◆ **What to work on**: Render every row below as a numbered list, omitting blank lines.

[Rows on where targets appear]
┌──
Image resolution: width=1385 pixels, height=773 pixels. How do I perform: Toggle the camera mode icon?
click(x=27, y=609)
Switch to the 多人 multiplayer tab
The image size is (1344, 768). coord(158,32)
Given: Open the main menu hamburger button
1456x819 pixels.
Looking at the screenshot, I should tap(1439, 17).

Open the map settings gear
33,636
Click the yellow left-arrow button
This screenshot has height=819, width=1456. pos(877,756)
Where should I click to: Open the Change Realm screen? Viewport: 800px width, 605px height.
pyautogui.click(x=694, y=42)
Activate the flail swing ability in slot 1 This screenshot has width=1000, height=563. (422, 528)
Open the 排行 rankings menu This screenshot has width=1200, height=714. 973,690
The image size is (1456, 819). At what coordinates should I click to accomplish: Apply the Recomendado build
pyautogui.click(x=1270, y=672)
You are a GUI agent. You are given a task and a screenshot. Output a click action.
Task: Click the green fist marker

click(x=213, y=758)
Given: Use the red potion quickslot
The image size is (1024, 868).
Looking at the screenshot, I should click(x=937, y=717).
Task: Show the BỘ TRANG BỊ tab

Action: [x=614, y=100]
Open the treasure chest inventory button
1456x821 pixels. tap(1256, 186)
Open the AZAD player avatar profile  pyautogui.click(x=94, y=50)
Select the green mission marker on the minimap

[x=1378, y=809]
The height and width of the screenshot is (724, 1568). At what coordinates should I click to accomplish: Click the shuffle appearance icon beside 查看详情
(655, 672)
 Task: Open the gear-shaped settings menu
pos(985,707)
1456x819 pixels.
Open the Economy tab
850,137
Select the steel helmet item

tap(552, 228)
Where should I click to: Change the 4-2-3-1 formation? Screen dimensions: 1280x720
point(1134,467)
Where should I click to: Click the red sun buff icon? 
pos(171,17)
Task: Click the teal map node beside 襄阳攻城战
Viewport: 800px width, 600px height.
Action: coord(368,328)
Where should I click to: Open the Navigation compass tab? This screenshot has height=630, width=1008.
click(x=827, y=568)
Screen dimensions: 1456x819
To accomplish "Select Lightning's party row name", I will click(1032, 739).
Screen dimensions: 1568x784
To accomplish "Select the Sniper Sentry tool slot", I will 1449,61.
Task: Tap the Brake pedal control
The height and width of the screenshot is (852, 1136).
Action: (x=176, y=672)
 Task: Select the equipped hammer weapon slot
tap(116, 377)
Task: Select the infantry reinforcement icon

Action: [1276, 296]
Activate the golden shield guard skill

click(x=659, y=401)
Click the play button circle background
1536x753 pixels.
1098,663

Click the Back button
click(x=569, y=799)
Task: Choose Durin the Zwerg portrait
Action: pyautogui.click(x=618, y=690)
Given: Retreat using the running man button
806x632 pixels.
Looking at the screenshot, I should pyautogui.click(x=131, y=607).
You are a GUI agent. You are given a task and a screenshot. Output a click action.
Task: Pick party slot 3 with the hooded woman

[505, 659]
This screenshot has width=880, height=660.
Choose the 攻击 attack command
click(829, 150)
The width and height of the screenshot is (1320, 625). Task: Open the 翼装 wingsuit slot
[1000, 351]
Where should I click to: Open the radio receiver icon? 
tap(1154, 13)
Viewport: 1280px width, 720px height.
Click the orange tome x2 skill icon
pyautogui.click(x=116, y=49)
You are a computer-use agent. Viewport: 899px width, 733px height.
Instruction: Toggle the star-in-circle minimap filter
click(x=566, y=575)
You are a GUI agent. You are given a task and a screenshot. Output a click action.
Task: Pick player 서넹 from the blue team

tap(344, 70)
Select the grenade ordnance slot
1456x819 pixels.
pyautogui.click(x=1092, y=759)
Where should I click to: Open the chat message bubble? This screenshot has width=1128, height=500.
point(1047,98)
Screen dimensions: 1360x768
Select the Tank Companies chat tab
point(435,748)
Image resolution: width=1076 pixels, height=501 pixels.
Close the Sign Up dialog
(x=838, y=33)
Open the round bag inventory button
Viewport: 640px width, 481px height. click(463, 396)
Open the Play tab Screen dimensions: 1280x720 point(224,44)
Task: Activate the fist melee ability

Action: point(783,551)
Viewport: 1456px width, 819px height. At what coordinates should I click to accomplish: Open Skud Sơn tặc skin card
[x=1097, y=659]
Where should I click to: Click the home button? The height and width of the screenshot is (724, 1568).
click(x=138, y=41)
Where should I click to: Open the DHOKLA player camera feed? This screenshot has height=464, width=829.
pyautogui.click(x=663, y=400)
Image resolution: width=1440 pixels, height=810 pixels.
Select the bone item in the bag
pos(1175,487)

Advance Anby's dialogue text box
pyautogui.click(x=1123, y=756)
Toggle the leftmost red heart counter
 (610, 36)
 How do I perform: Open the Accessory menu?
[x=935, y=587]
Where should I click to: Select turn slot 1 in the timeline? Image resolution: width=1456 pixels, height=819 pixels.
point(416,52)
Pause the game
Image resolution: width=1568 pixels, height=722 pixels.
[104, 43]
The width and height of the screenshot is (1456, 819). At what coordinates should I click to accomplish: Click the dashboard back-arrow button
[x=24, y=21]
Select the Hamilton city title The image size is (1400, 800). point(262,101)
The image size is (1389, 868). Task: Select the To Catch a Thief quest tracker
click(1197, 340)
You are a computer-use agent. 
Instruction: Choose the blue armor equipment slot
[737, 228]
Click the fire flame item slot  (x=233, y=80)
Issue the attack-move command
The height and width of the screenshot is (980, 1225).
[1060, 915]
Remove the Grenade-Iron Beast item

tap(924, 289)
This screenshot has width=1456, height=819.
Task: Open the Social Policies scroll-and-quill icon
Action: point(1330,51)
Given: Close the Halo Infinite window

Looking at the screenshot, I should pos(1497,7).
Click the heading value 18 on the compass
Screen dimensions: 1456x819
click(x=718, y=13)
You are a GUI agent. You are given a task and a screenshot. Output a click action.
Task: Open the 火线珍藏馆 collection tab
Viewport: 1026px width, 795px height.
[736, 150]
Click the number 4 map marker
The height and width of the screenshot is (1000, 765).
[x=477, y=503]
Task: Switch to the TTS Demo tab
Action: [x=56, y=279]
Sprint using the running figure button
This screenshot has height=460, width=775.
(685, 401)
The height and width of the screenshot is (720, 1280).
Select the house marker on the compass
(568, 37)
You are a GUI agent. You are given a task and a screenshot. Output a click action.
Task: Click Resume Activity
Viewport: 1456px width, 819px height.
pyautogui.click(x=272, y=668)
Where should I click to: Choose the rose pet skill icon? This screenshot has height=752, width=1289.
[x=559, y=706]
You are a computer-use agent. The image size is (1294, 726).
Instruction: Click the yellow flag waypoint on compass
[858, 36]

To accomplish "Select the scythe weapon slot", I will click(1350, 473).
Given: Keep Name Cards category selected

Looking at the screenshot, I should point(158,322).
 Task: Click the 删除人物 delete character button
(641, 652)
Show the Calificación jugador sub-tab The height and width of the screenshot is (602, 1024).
└──
◆ **Exercise solution**:
1. Image resolution: width=1385 pixels, height=773 pixels. How do I perform: Toggle the camera mode icon?
2. click(x=27, y=609)
3. Switch to the 多人 multiplayer tab
4. The image size is (1344, 768). coord(158,32)
5. Given: Open the main menu hamburger button
6. 1456x819 pixels.
7. Looking at the screenshot, I should tap(1439, 17).
8. Open the map settings gear
9. 33,636
10. Click the yellow left-arrow button
11. This screenshot has height=819, width=1456. pos(877,756)
12. Where should I click to: Open the Change Realm screen? Viewport: 800px width, 605px height.
13. pyautogui.click(x=694, y=42)
14. Activate the flail swing ability in slot 1 This screenshot has width=1000, height=563. (422, 528)
15. Open the 排行 rankings menu This screenshot has width=1200, height=714. 973,690
16. The image size is (1456, 819). At what coordinates should I click to accomplish: Apply the Recomendado build
17. pyautogui.click(x=1270, y=672)
18. You are a GUI agent. You are given a task and a screenshot. Output a click action.
19. Task: Click the green fist marker
20. click(x=213, y=758)
21. Given: Use the red potion quickslot
22. The image size is (1024, 868).
23. Looking at the screenshot, I should click(x=937, y=717).
24. Task: Show the BỘ TRANG BỊ tab
25. Action: [x=614, y=100]
26. Open the treasure chest inventory button
27. 1456x821 pixels. tap(1256, 186)
28. Open the AZAD player avatar profile  pyautogui.click(x=94, y=50)
29. Select the green mission marker on the minimap
30. [x=1378, y=809]
31. The height and width of the screenshot is (724, 1568). At what coordinates should I click to accomplish: Click the shuffle appearance icon beside 查看详情
32. (655, 672)
33.  Task: Open the gear-shaped settings menu
34. pos(985,707)
35. 1456x819 pixels.
36. Open the Economy tab
37. 850,137
38. Select the steel helmet item
39. tap(552, 228)
40. Where should I click to: Change the 4-2-3-1 formation? Screen dimensions: 1280x720
41. point(1134,467)
42. Where should I click to: Click the red sun buff icon? 
43. pos(171,17)
44. Task: Click the teal map node beside 襄阳攻城战
45. Viewport: 800px width, 600px height.
46. Action: coord(368,328)
47. Where should I click to: Open the Navigation compass tab? This screenshot has height=630, width=1008.
48. click(x=827, y=568)
49. Screen dimensions: 1456x819
50. To accomplish "Select Lightning's party row name", I will click(1032, 739).
51. Screen dimensions: 1568x784
52. To accomplish "Select the Sniper Sentry tool slot", I will 1449,61.
53. Task: Tap the Brake pedal control
54. The height and width of the screenshot is (852, 1136).
55. Action: (x=176, y=672)
56.  Task: Select the equipped hammer weapon slot
57. tap(116, 377)
58. Task: Select the infantry reinforcement icon
59. Action: [1276, 296]
60. Activate the golden shield guard skill
61. click(x=659, y=401)
62. Click the play button circle background
63. 1536x753 pixels.
64. 1098,663
65. Click the Back button
66. click(x=569, y=799)
67. Task: Choose Durin the Zwerg portrait
68. Action: pyautogui.click(x=618, y=690)
69. Given: Retreat using the running man button
70. 806x632 pixels.
71. Looking at the screenshot, I should pyautogui.click(x=131, y=607).
72. You are a GUI agent. You are given a task and a screenshot. Output a click action.
73. Task: Pick party slot 3 with the hooded woman
74. [505, 659]
75. This screenshot has width=880, height=660.
76. Choose the 攻击 attack command
77. click(829, 150)
78. The width and height of the screenshot is (1320, 625). Task: Open the 翼装 wingsuit slot
79. [1000, 351]
80. Where should I click to: Open the radio receiver icon? 
81. tap(1154, 13)
82. Viewport: 1280px width, 720px height.
83. Click the orange tome x2 skill icon
84. pyautogui.click(x=116, y=49)
85. You are a computer-use agent. Viewport: 899px width, 733px height.
86. Instruction: Toggle the star-in-circle minimap filter
87. click(x=566, y=575)
88. You are a GUI agent. You are given a task and a screenshot. Output a click action.
89. Task: Pick player 서넹 from the blue team
90. tap(344, 70)
91. Select the grenade ordnance slot
92. 1456x819 pixels.
93. pyautogui.click(x=1092, y=759)
94. Where should I click to: Open the chat message bubble? This screenshot has width=1128, height=500.
95. point(1047,98)
96. Screen dimensions: 1360x768
97. Select the Tank Companies chat tab
98. point(435,748)
99. Image resolution: width=1076 pixels, height=501 pixels.
100. Close the Sign Up dialog
101. (x=838, y=33)
102. Open the round bag inventory button
103. Viewport: 640px width, 481px height. click(463, 396)
104. Open the Play tab Screen dimensions: 1280x720 point(224,44)
105. Task: Activate the fist melee ability
106. Action: point(783,551)
107. Viewport: 1456px width, 819px height. At what coordinates should I click to accomplish: Open Skud Sơn tặc skin card
108. [x=1097, y=659]
109. Where should I click to: Click the home button? The height and width of the screenshot is (724, 1568).
110. click(x=138, y=41)
111. Where should I click to: Open the DHOKLA player camera feed? This screenshot has height=464, width=829.
112. pyautogui.click(x=663, y=400)
113. Image resolution: width=1440 pixels, height=810 pixels.
114. Select the bone item in the bag
115. pos(1175,487)
116. Advance Anby's dialogue text box
117. pyautogui.click(x=1123, y=756)
118. Toggle the leftmost red heart counter
119.  (610, 36)
120.  How do I perform: Open the Accessory menu?
121. [x=935, y=587]
122. Where should I click to: Select turn slot 1 in the timeline? Image resolution: width=1456 pixels, height=819 pixels.
123. point(416,52)
124. Pause the game
125. Image resolution: width=1568 pixels, height=722 pixels.
126. [104, 43]
127. The width and height of the screenshot is (1456, 819). At what coordinates should I click to accomplish: Click the dashboard back-arrow button
128. [x=24, y=21]
129. Select the Hamilton city title The image size is (1400, 800). point(262,101)
130. The image size is (1389, 868). Task: Select the To Catch a Thief quest tracker
131. click(1197, 340)
132. You are a computer-use agent. 
133. Instruction: Choose the blue armor equipment slot
134. [737, 228]
135. Click the fire flame item slot  (x=233, y=80)
136. Issue the attack-move command
137. The height and width of the screenshot is (980, 1225).
138. [1060, 915]
139. Remove the Grenade-Iron Beast item
140. tap(924, 289)
141. This screenshot has width=1456, height=819.
142. Task: Open the Social Policies scroll-and-quill icon
143. Action: point(1330,51)
144. Given: Close the Halo Infinite window
145. Looking at the screenshot, I should pos(1497,7).
146. Click the heading value 18 on the compass
147. Screen dimensions: 1456x819
148. click(x=718, y=13)
149. You are a GUI agent. You are given a task and a screenshot. Output a click action.
150. Task: Open the 火线珍藏馆 collection tab
151. Viewport: 1026px width, 795px height.
152. [736, 150]
153. Click the number 4 map marker
154. The height and width of the screenshot is (1000, 765).
155. [x=477, y=503]
156. Task: Switch to the TTS Demo tab
157. Action: [x=56, y=279]
158. Sprint using the running figure button
159. This screenshot has height=460, width=775.
160. (685, 401)
161. The height and width of the screenshot is (720, 1280).
162. Select the house marker on the compass
163. (568, 37)
164. You are a GUI agent. You are given a task and a screenshot. Output a click action.
165. Task: Click Resume Activity
166. Viewport: 1456px width, 819px height.
167. pyautogui.click(x=272, y=668)
168. Where should I click to: Choose the rose pet skill icon? This screenshot has height=752, width=1289.
169. [x=559, y=706]
170. You are a computer-use agent. The image size is (1294, 726).
171. Instruction: Click the yellow flag waypoint on compass
172. [858, 36]
173. To accomplish "Select the scythe weapon slot", I will click(1350, 473).
174. Given: Keep Name Cards category selected
175. Looking at the screenshot, I should point(158,322).
176.  Task: Click the 删除人物 delete character button
177. (641, 652)
178. Show the Calificación jugador sub-tab The height and width of the screenshot is (602, 1024).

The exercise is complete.